アイシャがジーヴと呼ぶ竜の青年は、胸を反らしてふんと鼻を鳴らす。僕を鉤爪の生えた指で指し示す。
「こいつが俺の竜名を呼ぶものだから、礼儀として呼び返さぬわけにはいかなくてな。竜は礼節を重んじる生き物なのだ」
「いやあ、研究で彼にはお世話になっててね。調査で何回も聞いているあいだに、言えるようになっちゃって……」
我ながら言い訳がましいなと思いながら、照れ隠しに頬を掻く。呆れ果てた表情の竜は、横目でちらりとアイシャを見やる。

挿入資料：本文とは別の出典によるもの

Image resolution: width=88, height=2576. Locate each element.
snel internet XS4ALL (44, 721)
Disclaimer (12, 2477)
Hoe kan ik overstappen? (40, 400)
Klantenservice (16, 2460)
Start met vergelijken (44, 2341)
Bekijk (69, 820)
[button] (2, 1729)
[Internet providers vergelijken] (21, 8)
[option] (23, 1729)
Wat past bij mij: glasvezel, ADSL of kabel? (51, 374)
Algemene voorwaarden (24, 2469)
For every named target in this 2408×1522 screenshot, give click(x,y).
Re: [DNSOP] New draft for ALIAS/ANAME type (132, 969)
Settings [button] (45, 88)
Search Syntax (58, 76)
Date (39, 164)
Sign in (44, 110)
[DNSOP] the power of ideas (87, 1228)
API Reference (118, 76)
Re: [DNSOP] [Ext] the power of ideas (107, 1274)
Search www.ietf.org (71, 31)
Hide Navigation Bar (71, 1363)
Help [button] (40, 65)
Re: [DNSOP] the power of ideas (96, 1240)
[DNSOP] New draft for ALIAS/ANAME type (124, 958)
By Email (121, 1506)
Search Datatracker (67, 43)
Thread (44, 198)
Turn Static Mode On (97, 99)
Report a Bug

「だからといって、発音できるようには普通ならないんだがな。お前の兄は変わり者だ」
「あんたに変わり者とか言われたくない」
アイシャが噛みつく。竜は不思議そうに首をひねる。
「それはどういう意味だ」
「分かるだろ」
「分からない」
「分かれよ」
会えない月日のあいだに、アイシャは竜と相当親しい関係になったようだ。
僕は二人を、温かい思いで見つめる。
* * * * まんまと王宮の敷地に忍びこんだあたしたちは、こっそり城の門扉に近づき、そこにいた門番の衛兵を気絶させた。彼らの制服を奪い、自らの体に纏う。竜の翼に荷物をくくりつけるのに使っていた縄で、衛兵をぐるぐる巻きに拘束し、庭園の茂みのなかに彼らを放置した。これじゃまるで悪役だよな、と内心ぼやきながら手を動かす。ジーヴはどことなく楽しんでいる雰囲気さえある。
竜と女という、どこにいても目立つ組み合わせのあたしたちでも、衛兵の革帽を被ると性別すら判別がつかなくなった。申し分ない擬装だったがしかし、こんなにやすやすと牢までたどり着けるとは驚きだ。

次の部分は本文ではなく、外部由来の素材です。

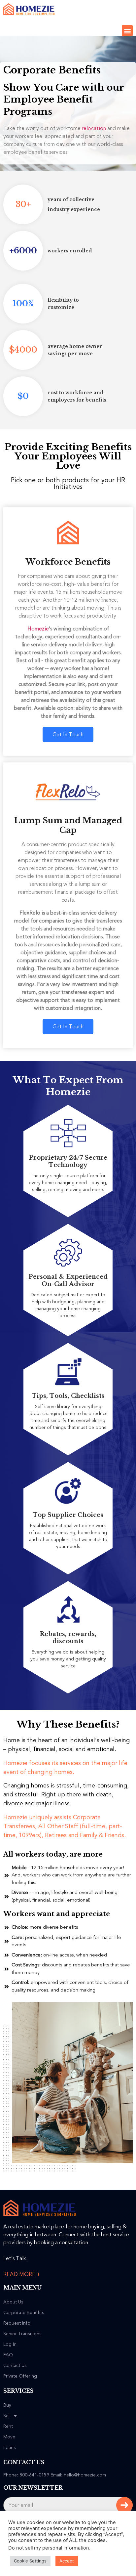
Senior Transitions (22, 2334)
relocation (94, 128)
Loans (9, 2447)
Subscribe (124, 2505)
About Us (13, 2302)
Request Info (16, 2323)
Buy (7, 2405)
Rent (8, 2426)
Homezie (38, 629)
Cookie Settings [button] (30, 2560)
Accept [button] (66, 2560)
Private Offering (20, 2376)
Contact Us (15, 2365)
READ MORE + (21, 2274)
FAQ (8, 2355)
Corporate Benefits (23, 2312)
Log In (10, 2344)
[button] (127, 30)
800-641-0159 (34, 2474)
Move (9, 2437)
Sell (7, 2416)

兄の無事な姿に、あたしは感無量だった。一年の空白を経た兄は少しばかりやつれていたが、怪我もなく健康体で、そのことに心底ほっとした。
それにしても、兄とジーヴが知り合いだったことにも、兄がジーヴの本当の名を発音できることにも、ジーヴが兄の名を平然と呼んだことにも驚いた。あれだけ竜の名は人間には発音できない、人の名など覚えるに如(し)かないと言っていたくせに。
兄に今日までの経緯を語る。ジーヴもイゼルヌ教団のせいで右目が見えないんだ、隻眼と隻腕の二人で欠けたところを埋め合わせて、ここまで旅をしてきたんだ、と話すと、兄はにこにこと微笑んでくれた。それだけで、王都への波乱に満ちた旅の一切が、報われたんだと思えた。兄はあたしの髪を撫でながら、逞しくなったねアイシャ、と嬉しそうに言う。

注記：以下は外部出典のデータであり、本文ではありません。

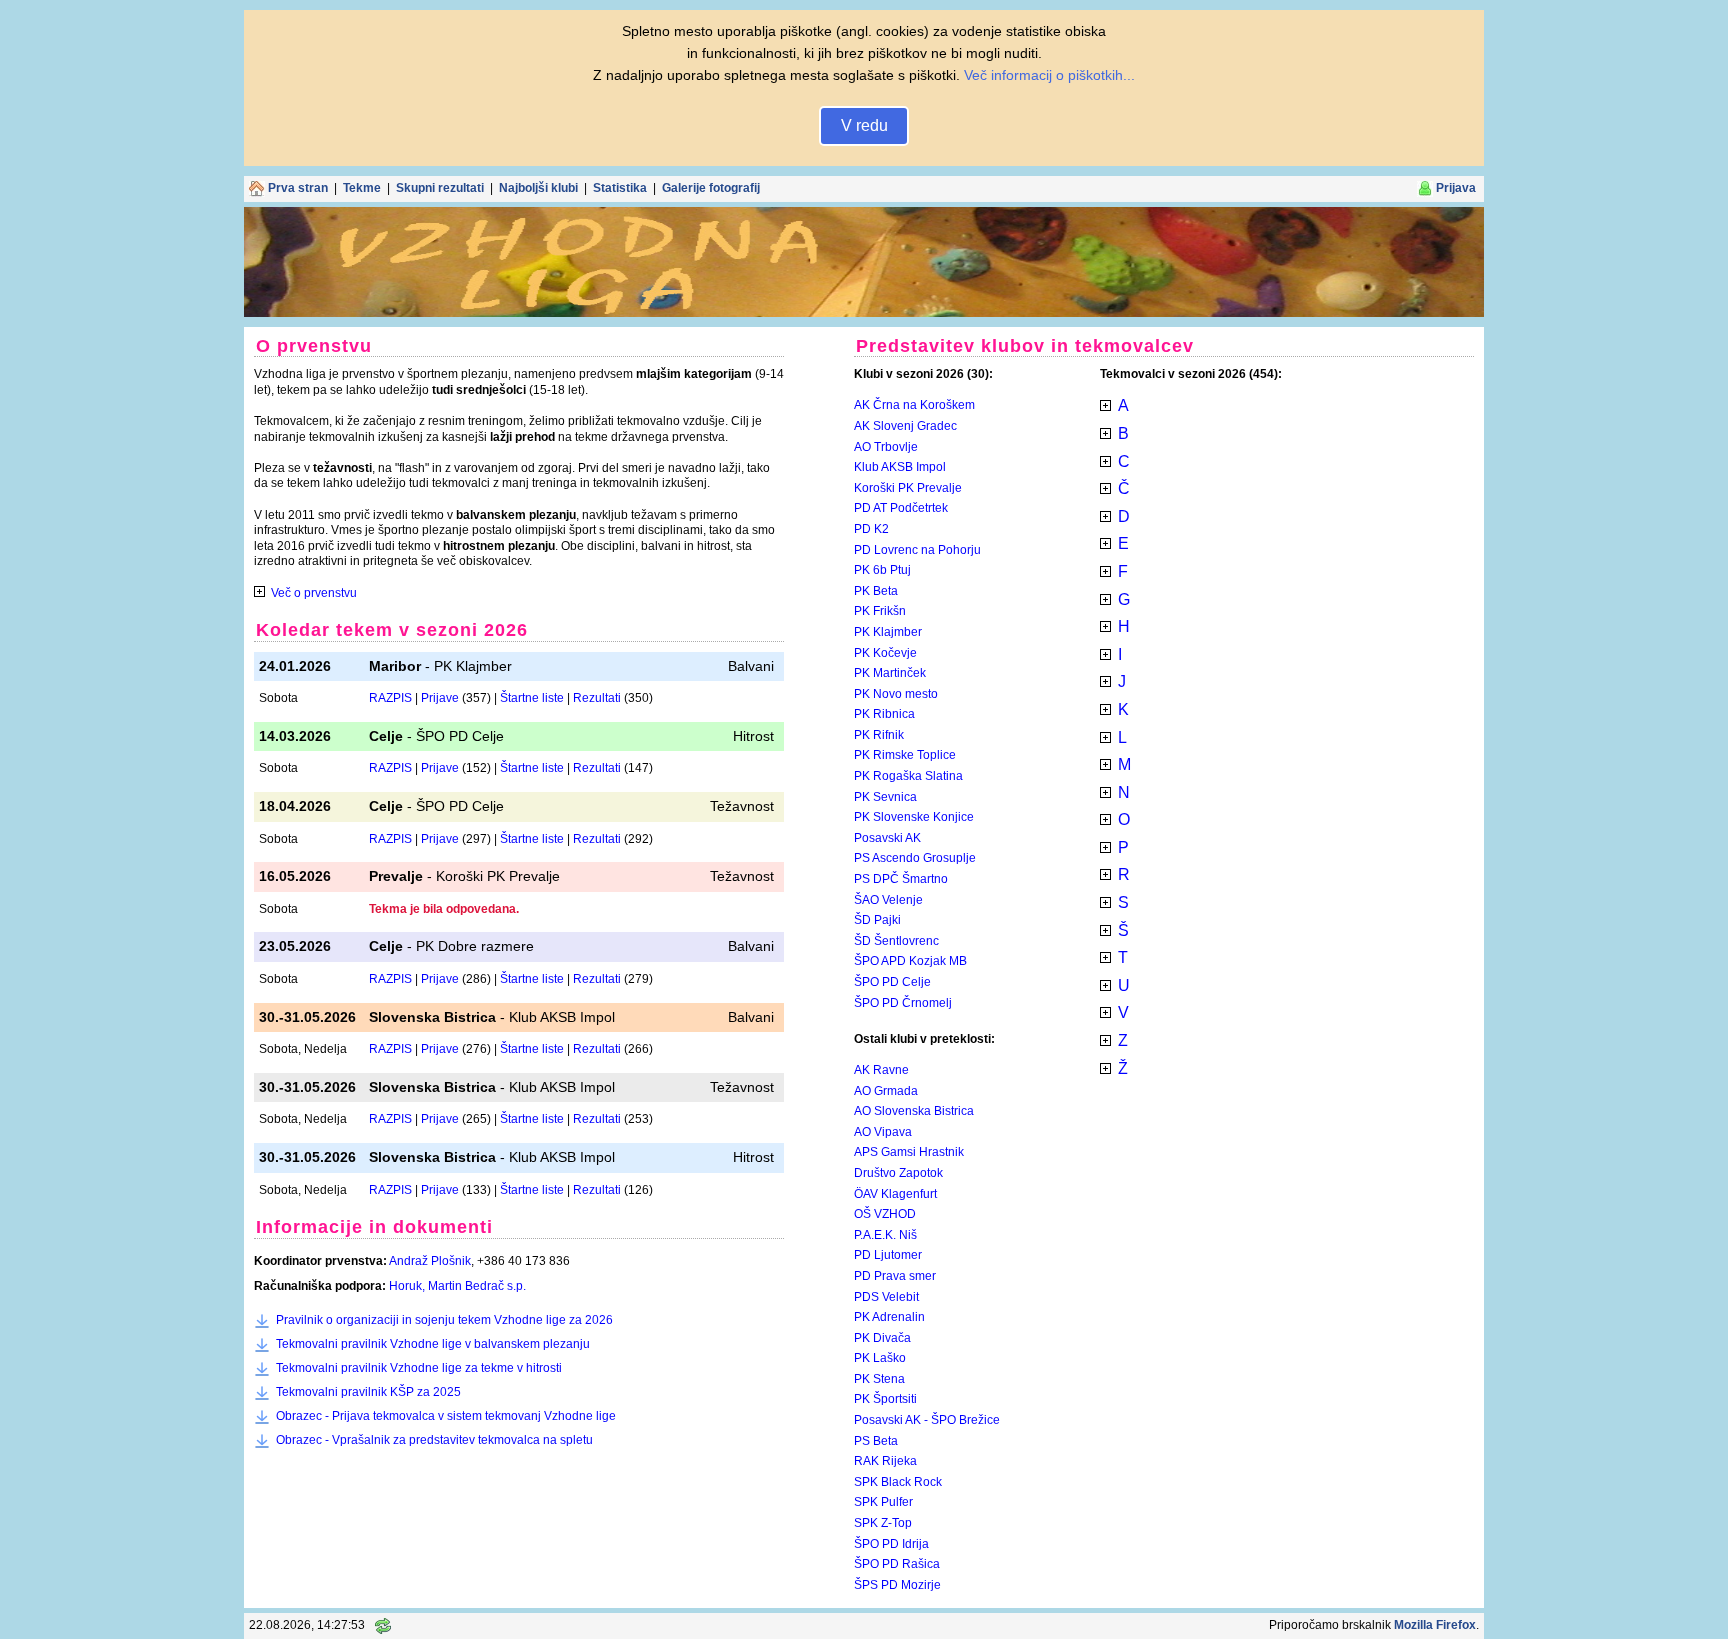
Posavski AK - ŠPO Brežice (927, 1420)
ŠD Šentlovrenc (896, 941)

これで、あたしの旅の目的は達せられた。イゼルヌ教団の目指すところは気になるけれど、まずは安全な場所まで逃げなければ。王宮から脱出するのが先決だ。
とにかくここから早く逃げようと兄を促す。けれどなぜか、彼の反応は鈍い。その場を動こうとしないまま、じっと考え込んでいる。
こういう兄の姿を、あたしは何度も見てきた。何か確固たる考えがあるのだ。こうなった彼は強い。文字どおり、梃子でも動かなくなる。
「今逃げ出したとしても、奴らの真意を知っている僕はきっと追われる。いたちごっこになるだけだと思うんだ。何か方法はないかな……」
「どういうこと、兄さん」
呟きの本意を図りかねて、兄の瞳を覗きこむ。好奇心と知性の塊である彼の眼(まなこ)が、一瞬強い光を放つ。
「イゼルヌ教団のこと、君たちがどこまで知っているのか、予想がついているのか、教えてくれないかい。――君たちに、僕が知っていることをすべて、話そうと思う」
兄の顔は、これ以上はないほどの引き締まっていた。